Difficoltà, paure, incertezze. Sentimenti comuni che muovono un’attività ben avviata, su cui molto si era costruito e a cui in molti facevano riferimento. Una difficile situazione comune a molte realtà del genere, più o meno grandi, in città o in campagna, che soprattutto ha attanagliato mondi singoli e particolari, che puntano su prodotti locali e dalla buona qualità, dalla concezione ben diversa e lontana da quella delle grandi multinazionali e catene che sempre con maggiore frequenza stanno popolando le nostre strade.

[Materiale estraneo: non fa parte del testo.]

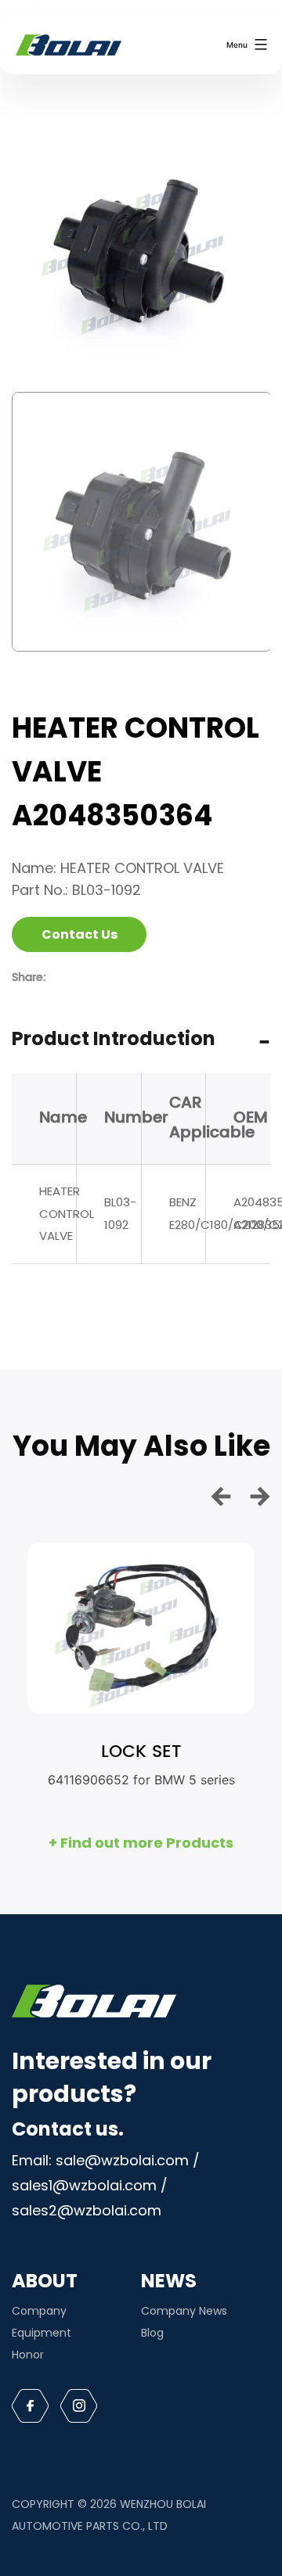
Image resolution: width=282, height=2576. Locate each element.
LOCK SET (141, 1752)
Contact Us (80, 934)
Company (39, 2311)
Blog (152, 2333)
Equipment (41, 2333)
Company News (184, 2311)
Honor (28, 2354)
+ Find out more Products (141, 1842)
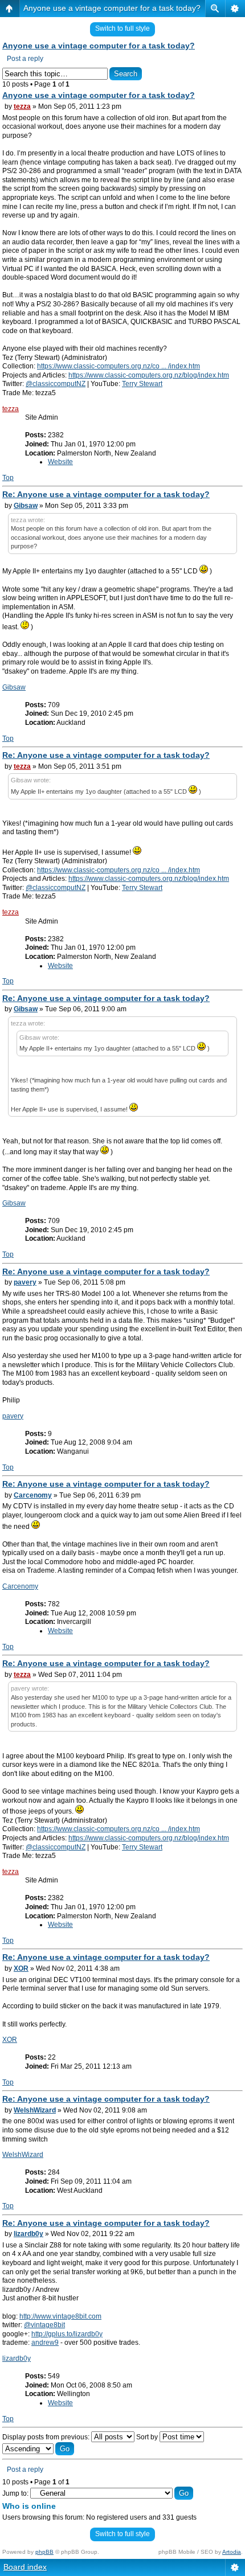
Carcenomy (33, 1495)
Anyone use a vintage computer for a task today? (112, 8)
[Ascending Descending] (38, 2449)
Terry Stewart (142, 384)
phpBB (44, 2552)
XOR (21, 1968)
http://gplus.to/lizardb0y (67, 2334)
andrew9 (45, 2343)
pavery (25, 1282)
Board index (25, 2566)
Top (8, 478)
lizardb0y (28, 2234)
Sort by (148, 2437)
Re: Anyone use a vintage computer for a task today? (106, 494)
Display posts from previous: (46, 2437)
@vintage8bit (44, 2325)
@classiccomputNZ (55, 384)
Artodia (231, 2552)
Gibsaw (26, 506)
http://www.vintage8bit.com (60, 2316)
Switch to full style (122, 28)
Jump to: (15, 2493)
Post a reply (25, 59)
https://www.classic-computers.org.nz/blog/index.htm (148, 375)
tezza (22, 106)
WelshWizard (35, 2110)
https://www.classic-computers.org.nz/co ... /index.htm (118, 366)
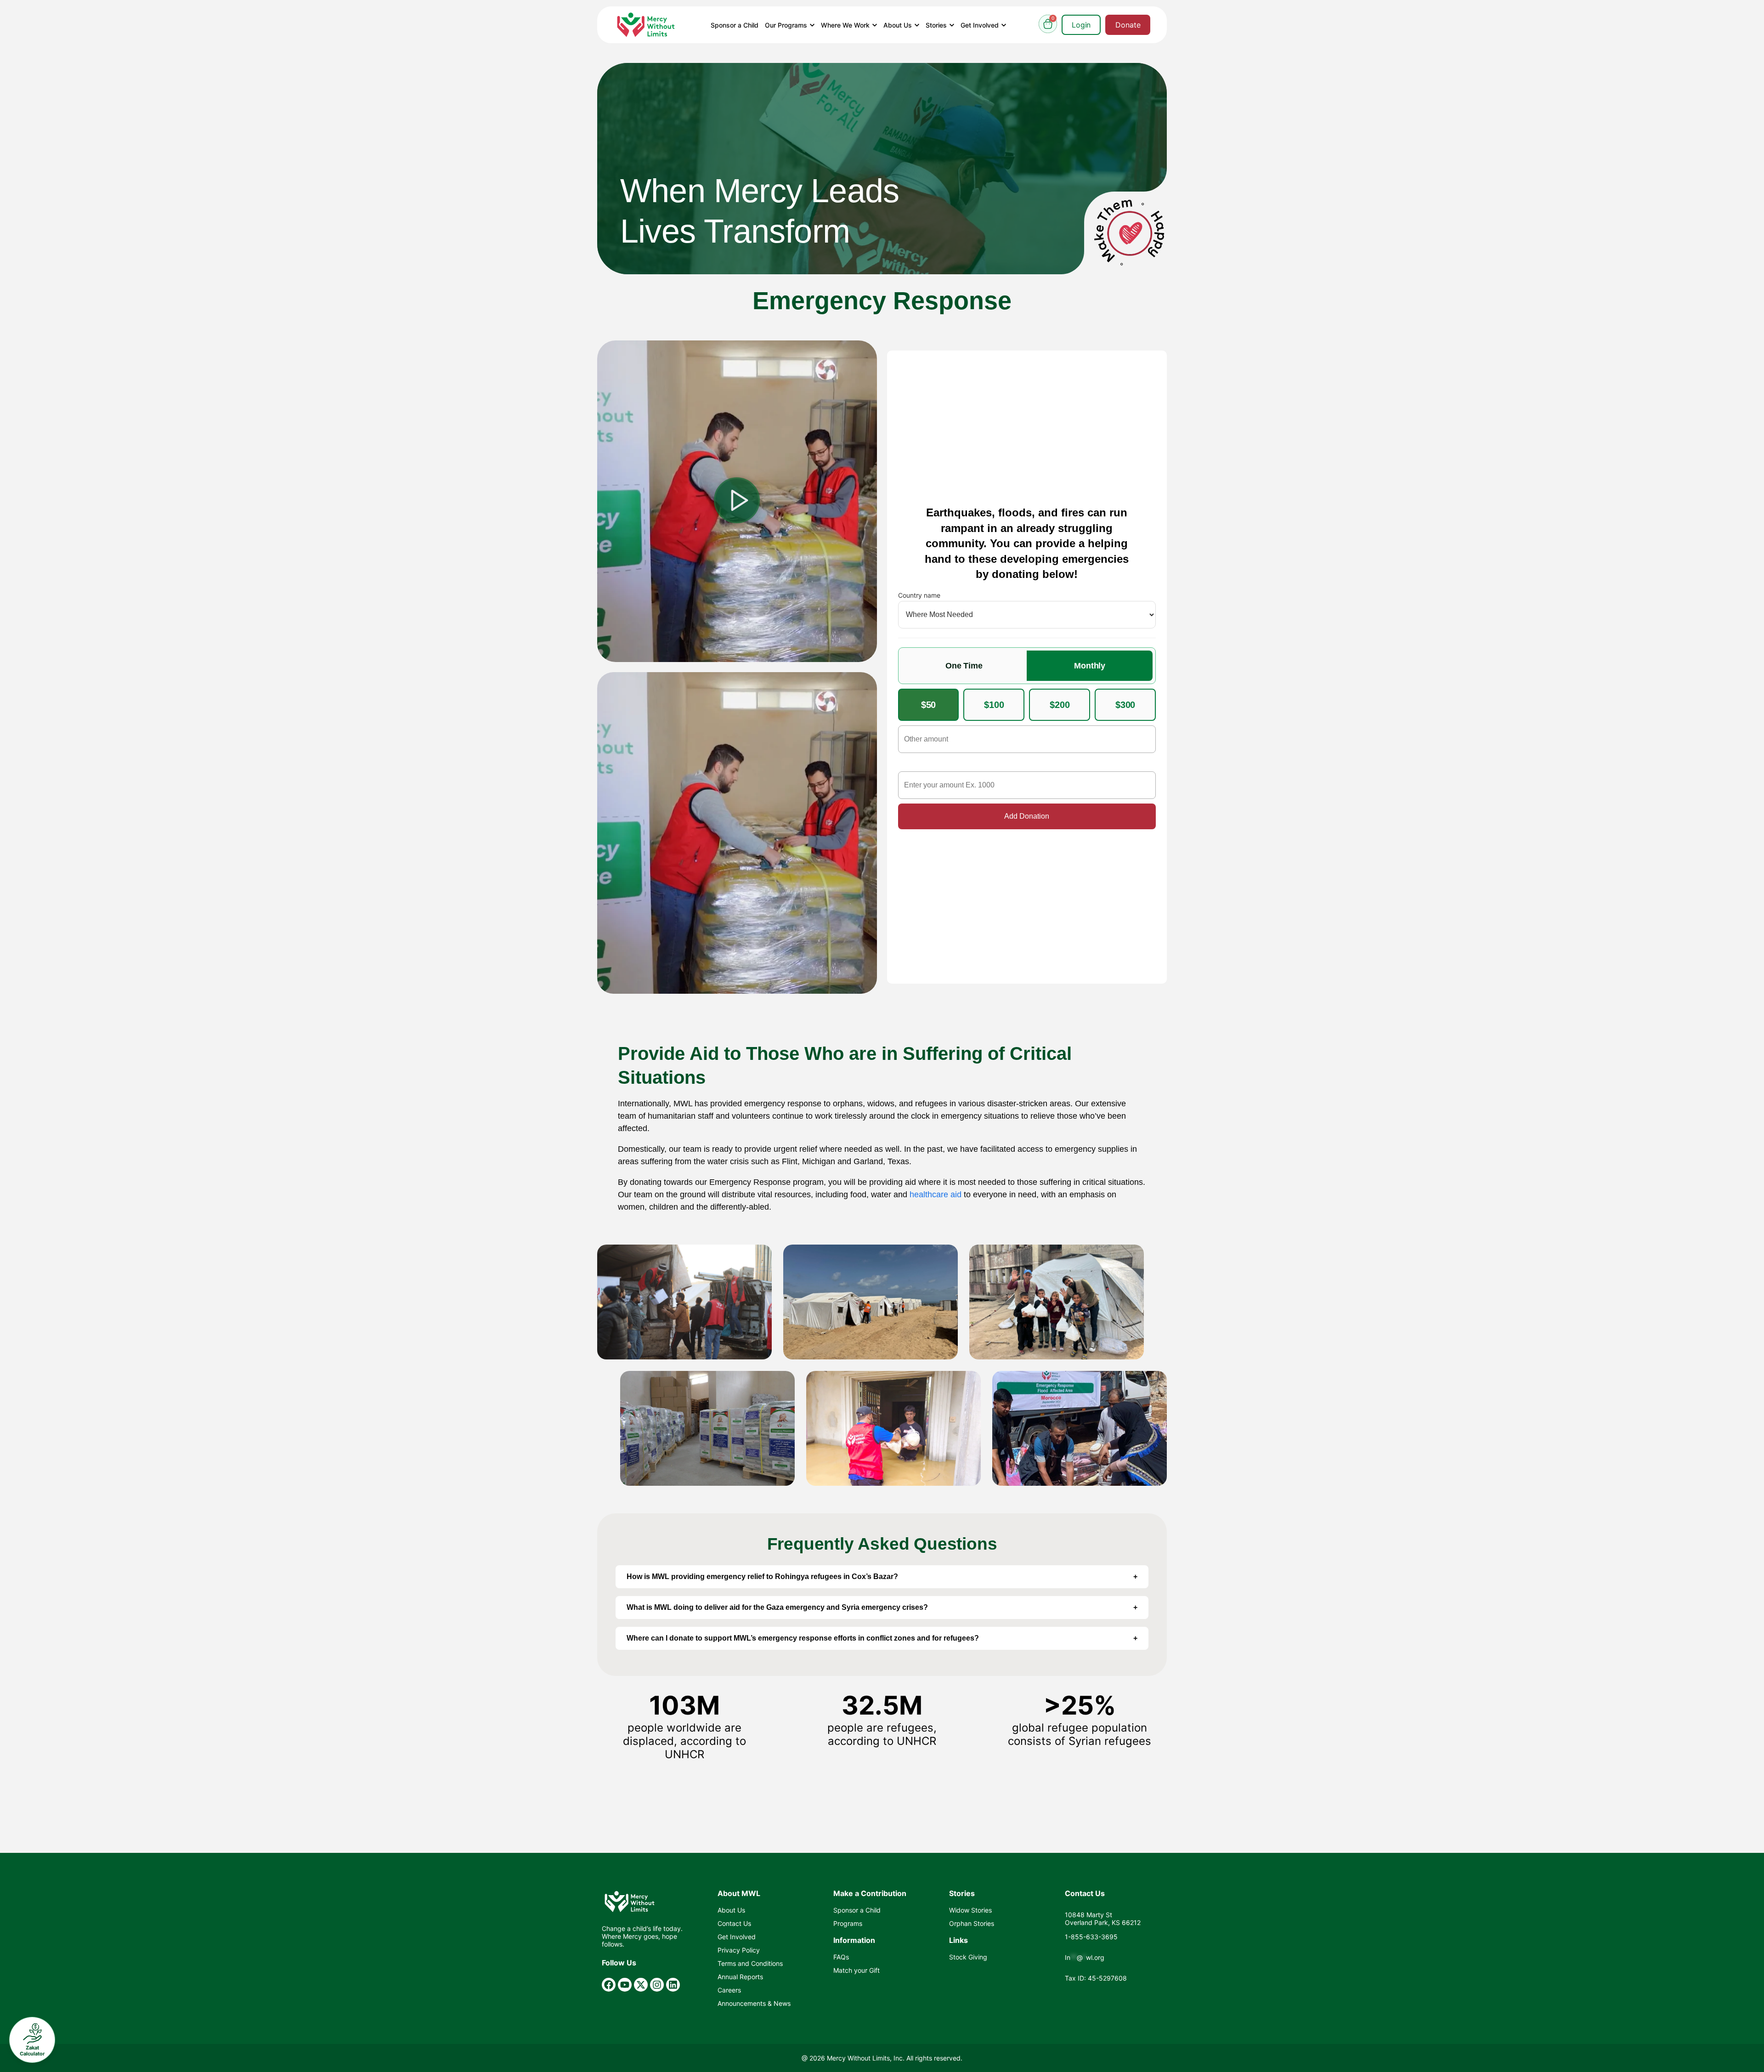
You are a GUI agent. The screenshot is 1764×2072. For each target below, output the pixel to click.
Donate (1127, 24)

«La vita della cascina va comunque avanti per conto suo e la natura non si ferma indipendentemente dalle nostre paure, quindi ancora più di prima seguiamo questo ciclo produttivo della natura, stiamo dietro a lei. E questa è la parte più rassicurante di questo periodo: ci sono gli animali, c’è la vendemmia, ci sono i pomodori. Cerchiamo di vedere cosa riusciamo a tirar fuori come prodotto, cerchiamo di sopravvivere, è chiaro che in campagna non si muore di fame, il problema è che questo è un progetto nel quale sono coinvolte quasi una ventina di famiglie e questa grossa perdita di fatturato sta pesando molto su tutti noi, quindi speriamo di tenere botta. È necessario però non perdere la fiducia, la speranza, la cascina ha una propria stabilità produttiva, dobbiamo solo capire come canalizzare questa paura momentanea e cercare di trasformarla in un punto di forza».

Tensioni e paure a cui si aggiungono speranze e fiducia nel futuro, un futuro sì incerto ma pur sempre vivo, un presente che nuota nelle insicurezze ma non affogato in un terrore tanto arcaico come quello che ultimamente ci ha pervaso. Andrea, come molti altri gestori di attività, agriturismi, ristoranti, pizzerie, sta vivendo delle forti difficoltà, ma grazie a forza di volontà, amore nei confronti di quello che si fa e volontà di non farsi abbattere, cerca di ritornare alla carica, riaprire, ritornare a una normalità non più così lontana.